Humble Pie's ensuing double live album, Performance: Rockin' the Fillmore (also 1971), was its peak achievement -- and it's a scorching document. Steve Marriott whips the audience into a party-hearty frenzy while Frampton plays at his melodic best on a collection of blues and R&B covers, including Muddy Waters' "Rollin' Stone," Ashford and Simpson's "I Don't Need No Doctor," and the side-long Dr. John cover, "I Walk on Gilded Splinters," which almost ventures into Allman Brothers jam-band territory.

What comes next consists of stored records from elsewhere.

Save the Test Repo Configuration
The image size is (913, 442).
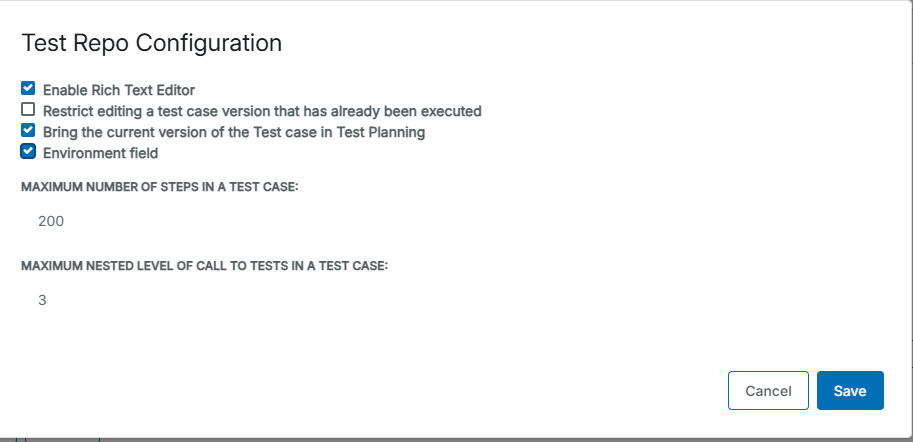850,391
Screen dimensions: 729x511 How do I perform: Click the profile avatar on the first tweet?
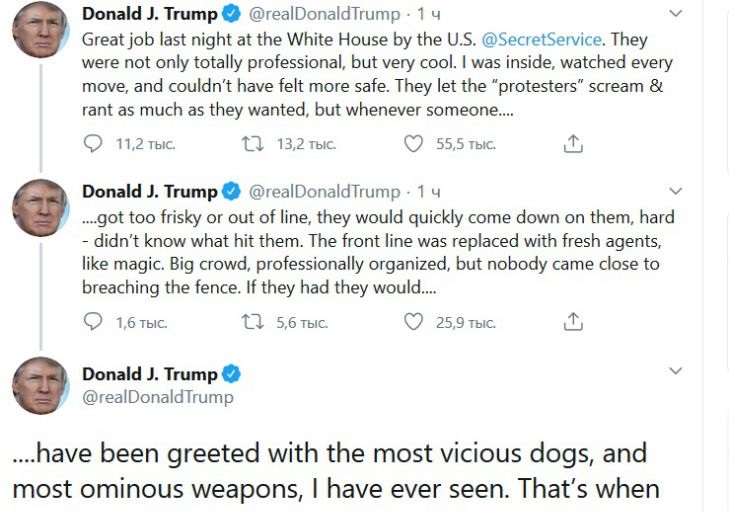[40, 30]
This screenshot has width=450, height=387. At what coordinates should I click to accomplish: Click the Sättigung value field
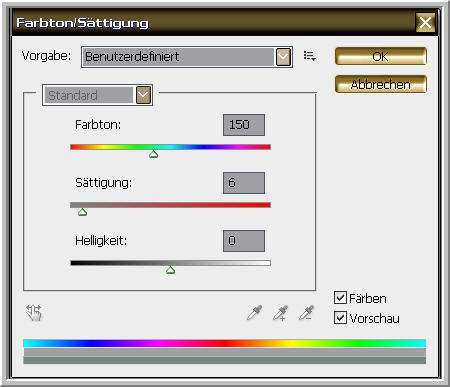coord(244,183)
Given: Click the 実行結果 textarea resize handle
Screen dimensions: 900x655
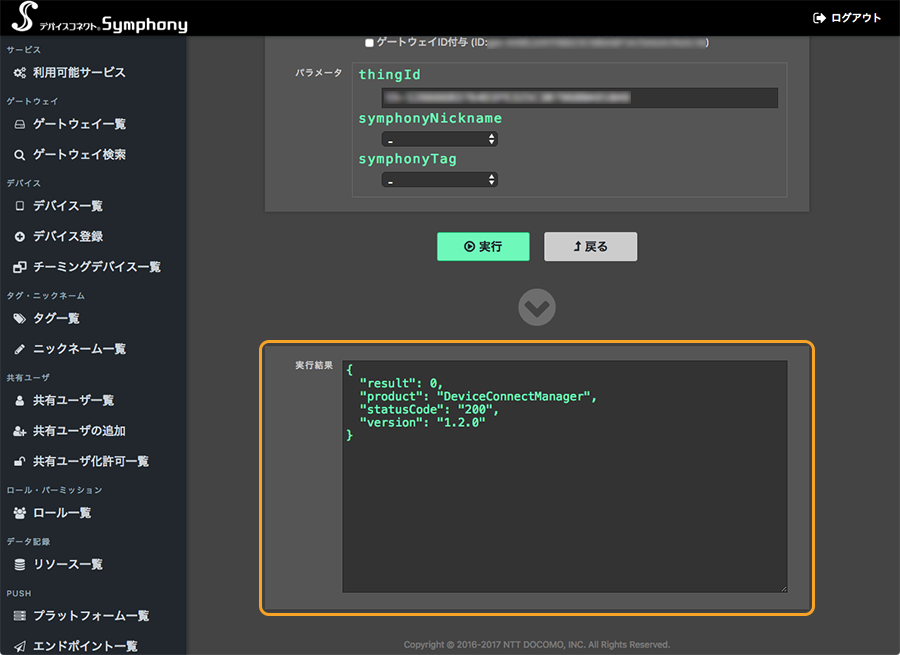Looking at the screenshot, I should click(783, 588).
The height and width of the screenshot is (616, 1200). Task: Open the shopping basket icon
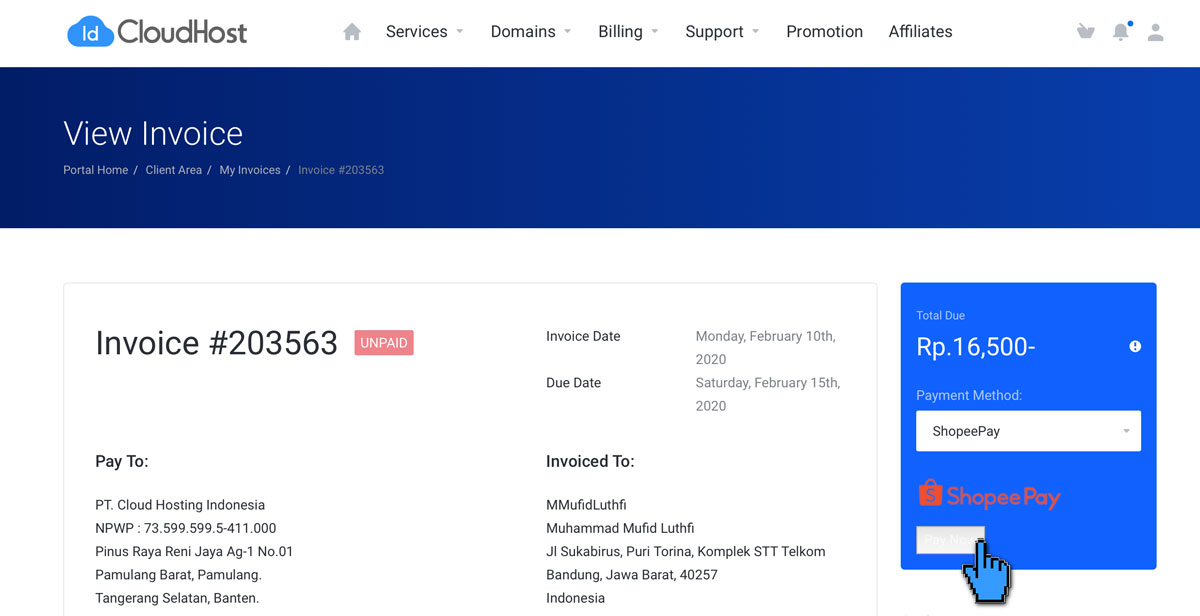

The Pie's sole gift to classic-rock posterity is "30 Days in the Hole," a paean to drugs, sex, drugs, rock & roll, and drugs, from the ensuing Smokin' album (1972). By this time, Frampton had left for his solo career. The new guitarist, David "Clem" Clempson, felt even more at home in the riff-rockin' style, though ironically enough, his previous gig was with the jazz-rock band Colosseum.

Other bands followed Humble Pie's example by moving from psychedelic, blues, or progressive roots into hard rock, such as Bad Company (Free/Mott the Hoople/King Crimson), Foghat (Savoy Brown), Jo Jo Gunne (Spirit), and Foreigner (Spooky Tooth/Crimson), while the next generation of swaggering hard-rock bands had no such roots.

Yet as they say, what goes 'round comes 'round. Several modern-day bands are deep in hock to Humble Pie, the most obvious being the Black Crowes. Crowes lead singer Chris Robinson married Kate Hudson, who played the female lead in Almost Famous - Penny Lane, Stillwater's muse. Need I say more?